Another Conviction for Corruption (Somewhere Else)

Filed under: Probable Cause — Tags: — Bill @ 7:18 am

sheldonsilver-012215 copyBack in January 2015, the Federal Bureau of Investigation (FBI) concluded a lengthy public corruption investigation with the arrest of New York State Assembly Speaker Sheldon Silver.

Information about his corruption and his betrayal of those who elected him were in this press release issued on January 22, 2015, by Preet Bharara, US Attorney for the Southern District of New York.  The slimy, grimy details of how Sheldon Silver, this purportedly highly respected pillar of the community, abused his elected position and profited by exploiting it are in the 35-page complaint on January 21, 2015, seeking a warrant for his arrest.

Yesterday, US Attorney Preet Bharara issued another statement, this one announcing the conviction of the aforementioned slimeball on all corruption charges.  Bharara’s press release was elegant in its one-sentence simplicity.

The New York Times article about Silver’s conviction had more information, but it added little to Bharara’s comment.

It seems to us that Manhattan US Attorney Preet Bharara gets New York’s corrupt public officials convicted because he and the FBI’s investigators look for it,  and Bharara doesn’t dismiss evidence of it as “miscommunications“.  Thanks to their dedication and professional persistence, “Today, Sheldon Silver got justice, and at long last, so did the people of New York.”

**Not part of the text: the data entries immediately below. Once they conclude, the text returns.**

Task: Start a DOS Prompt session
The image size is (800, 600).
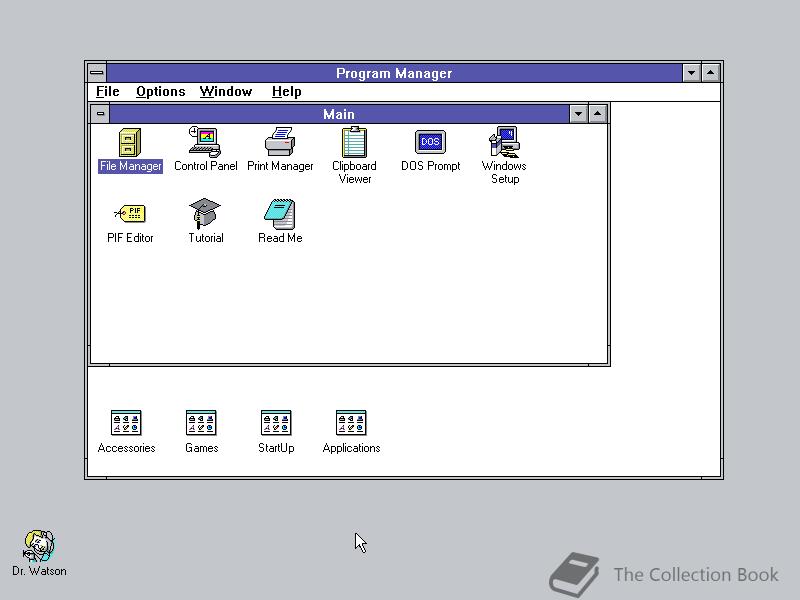Action: pos(429,143)
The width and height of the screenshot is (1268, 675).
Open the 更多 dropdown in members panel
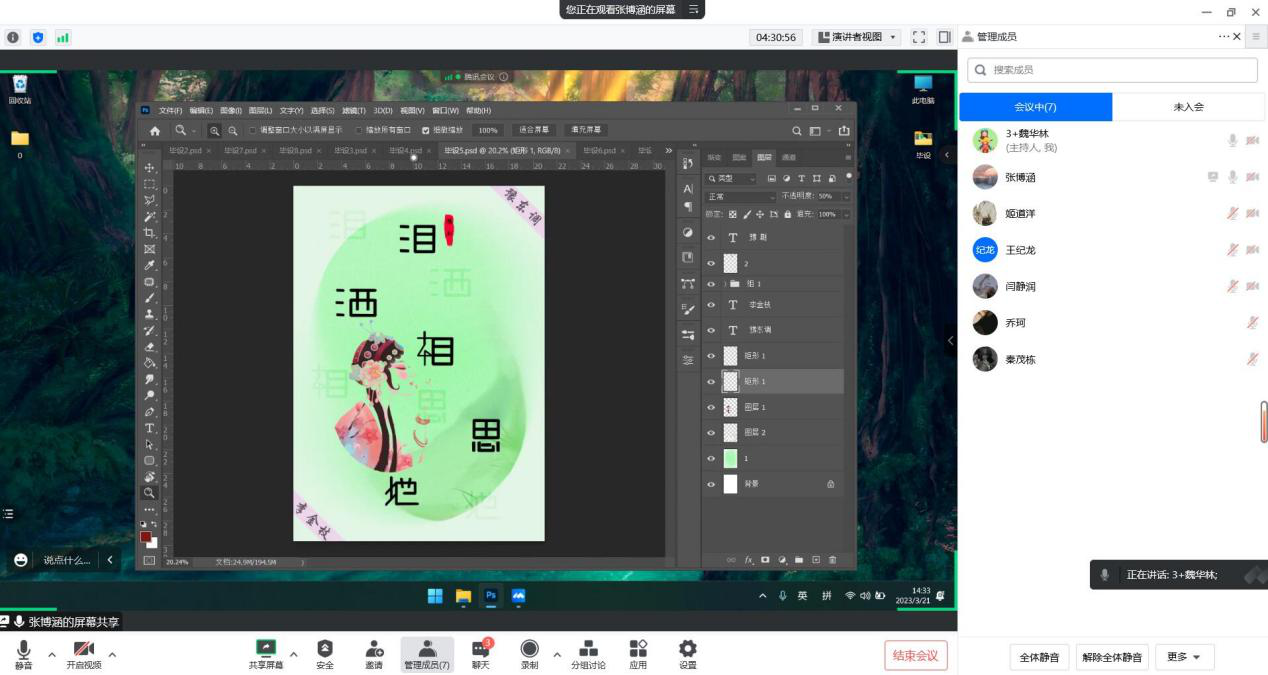tap(1184, 657)
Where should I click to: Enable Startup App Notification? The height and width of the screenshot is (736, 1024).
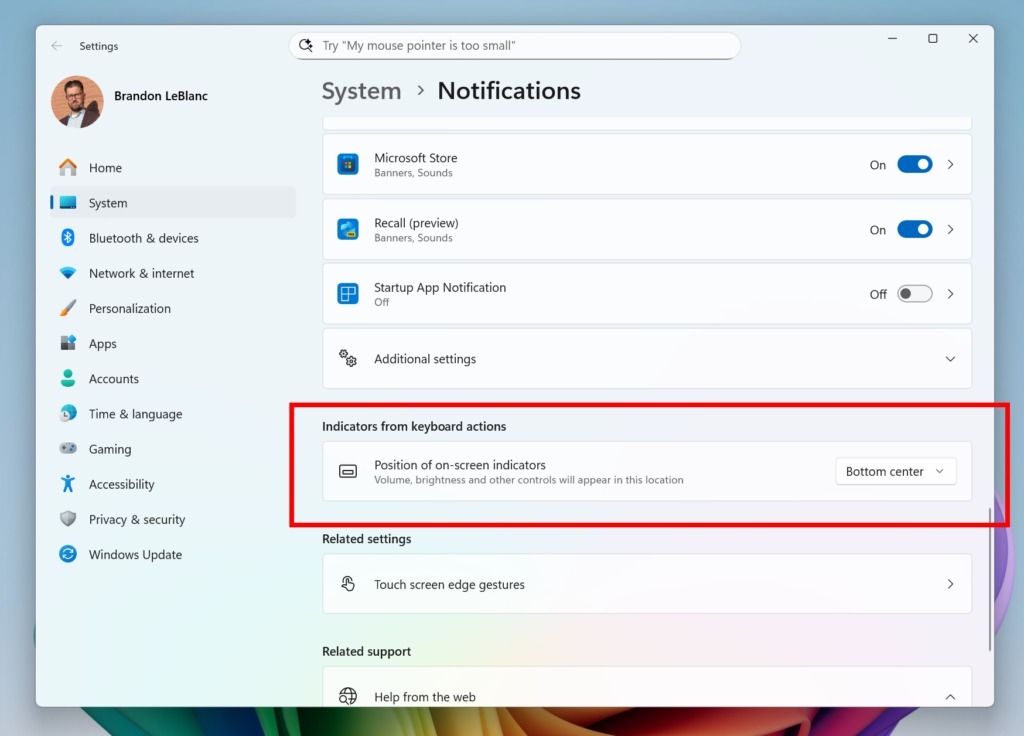coord(914,293)
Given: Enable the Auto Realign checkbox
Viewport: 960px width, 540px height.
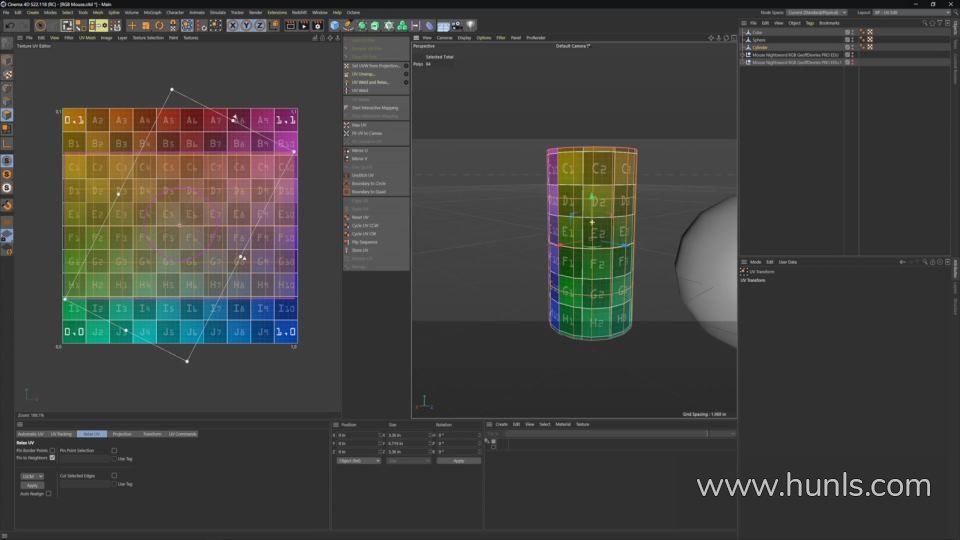Looking at the screenshot, I should coord(48,493).
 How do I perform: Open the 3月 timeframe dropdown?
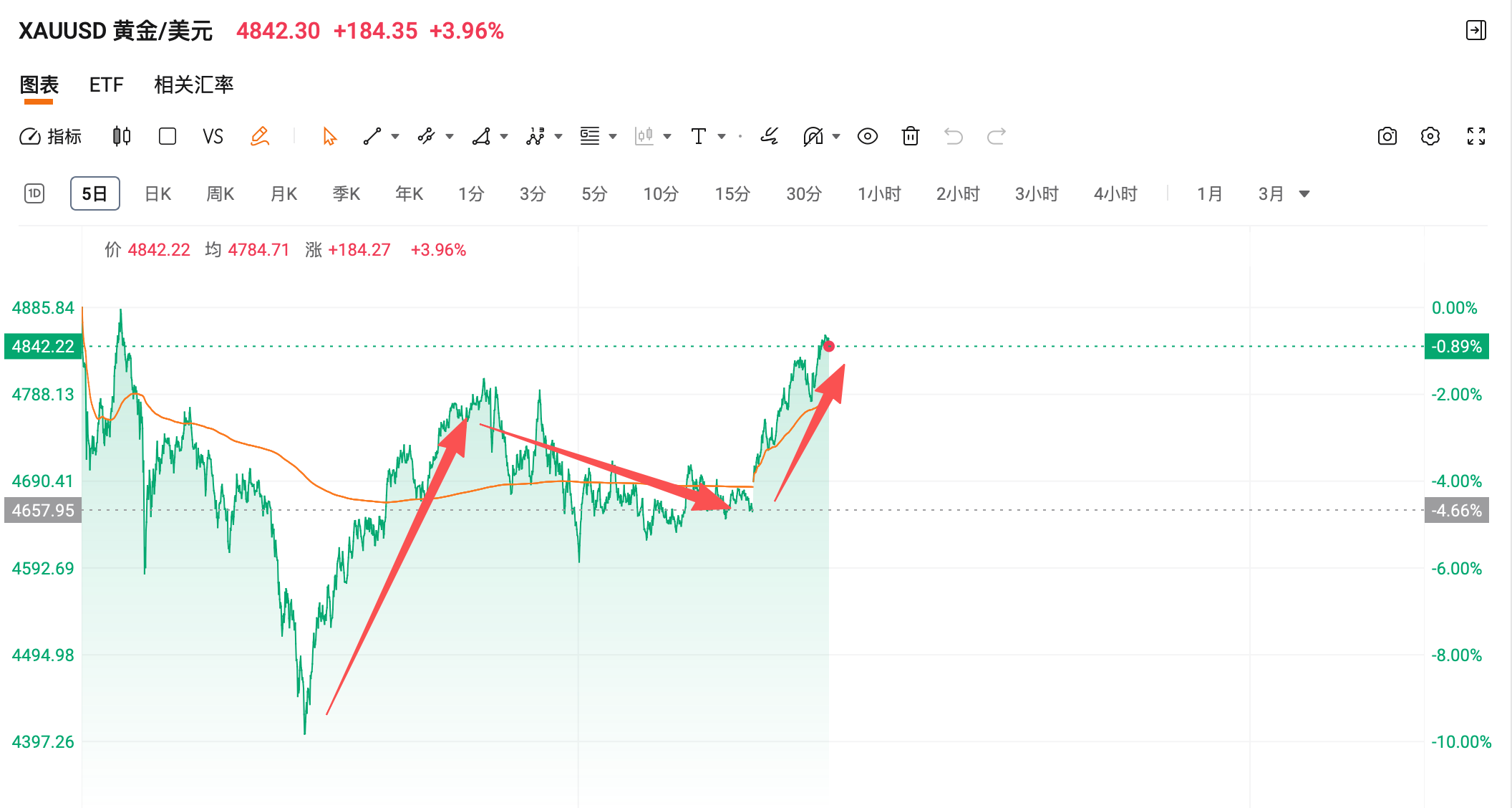coord(1304,193)
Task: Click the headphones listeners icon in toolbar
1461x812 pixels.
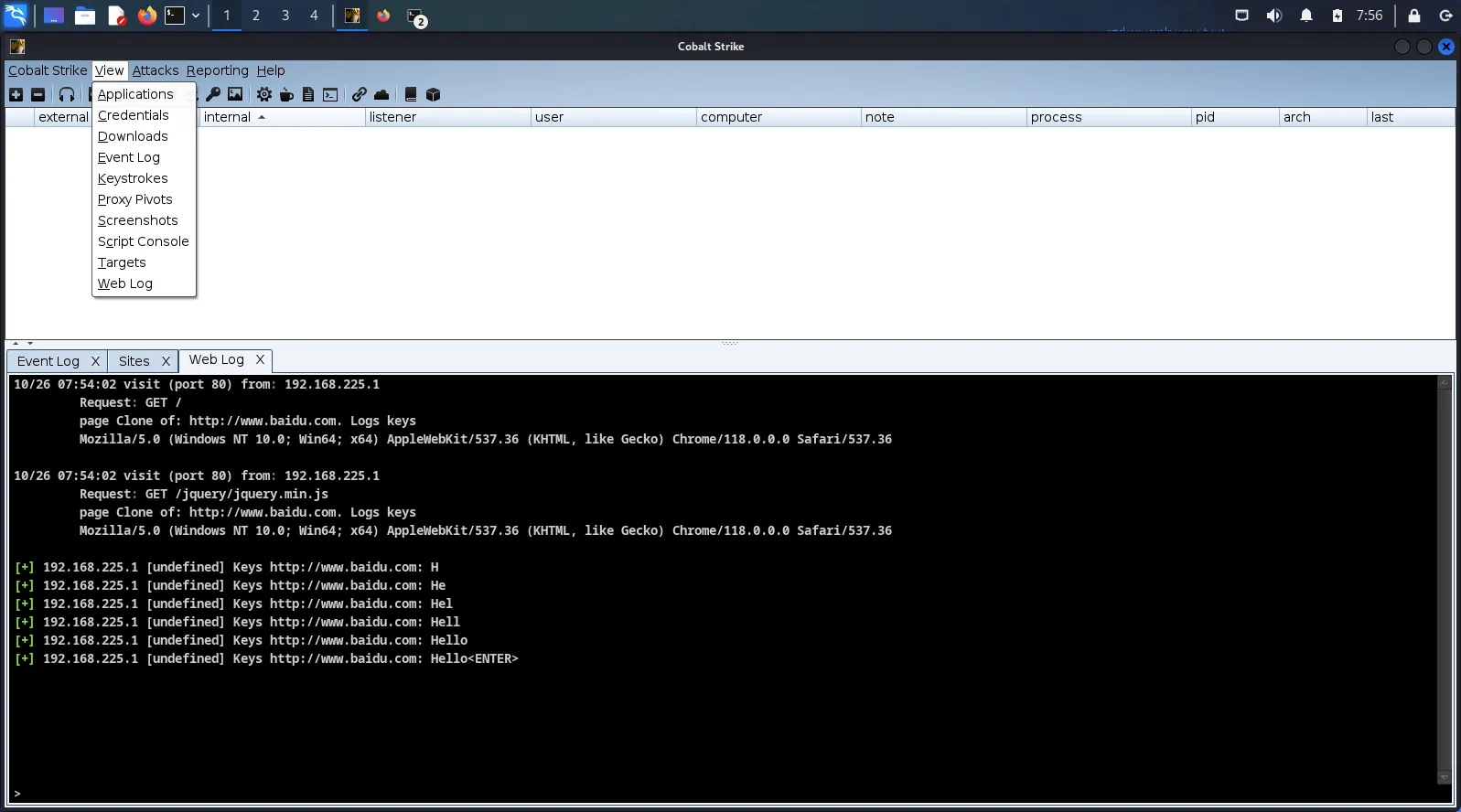Action: pyautogui.click(x=67, y=94)
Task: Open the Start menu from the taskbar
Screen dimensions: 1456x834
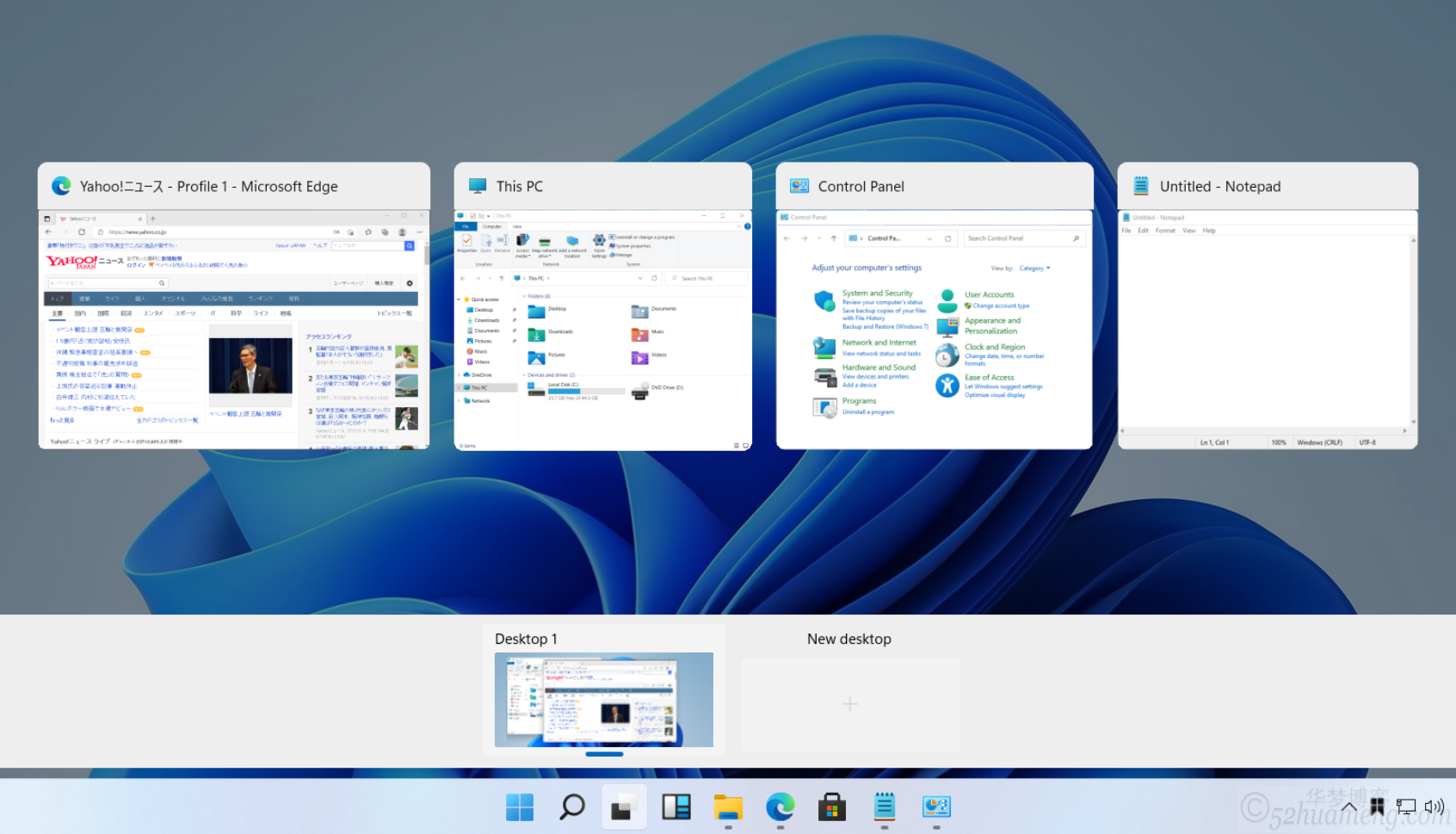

Addendum on 12-01-2015 at 4:40 p.m.:  This ABC news story titled Jury Convicted NY Ex-Speaker Despite No ‘Smoking Gun’ had several good discussion points.

  • “There was no star witness, no damning testimony, no briefcase stuffed with cash […] Instead, legal experts say, a jury convicted the Manhattan Democrat of corruption Monday based a slow drip of circumstantial evidence…”  Essentially, the news reports that there were no witnesses who were present to hear and see when and if Silver and others agreed that Silver would perform legislative acts specifically in return for payments disguised as legal fees.  Had there been such witnesses, they would have offered direct testimonial evidence of what they saw and heard.  Instead, the case against Silver was “based on a slow drip of circumstantial evidence,” evidence which as been admitted and which allows a juror to draw reasonable inferences about what the evidence shows or does not show.  Obviously the Silver trial jurors were persuaded that the slow drip of circumstantial evidence proved beyond a reasonable doubt that Silver was guilty of the crimes alleged.
  • “In many similar cases, prosecutors have a witness or a document explicitly describing what a defendant would do in exchange for an inducement, according to Albany defense attorney E. Stewart Jones. […] “That’s the central issue, whether they proved a quid pro quo,” said Jones, using the Latin term used to describe illegal ‘this-for-that’ schemes.”  And that is often why prosecutors run and hide from public corruption cases or even complex white collar criminal conspiracy cases — it takes exceptionally good investigators and equally skilled and competent prosecutors to prove these very difficult cases beyond a reasonable doubt.
  • “”When the leader of a ‘respected body’ [the state legislature] is convicted on seven felony counts of corruption and fraud, it is time for the people to question the premise that it is a ‘respected body,'” said Assemblyman Michael Kearns, D-Buffalo.”  Amen!

1 Comment

  1. It is interesting that former Speaker Silver is a “Democrat” in a strongly “Democrat” state, Preet Bharara, the U.S. Attorney was chief counsel to Senator Chuck Schumer (D) and was nominated to be U.S. Attorney by President Obama (D). One has to wonder why Wendy J. Olson, the U.S. Attorney for Idaho, who was nominated by President Obama, seems willing to ignore political shenanigans in a “Republican” state like Idaho.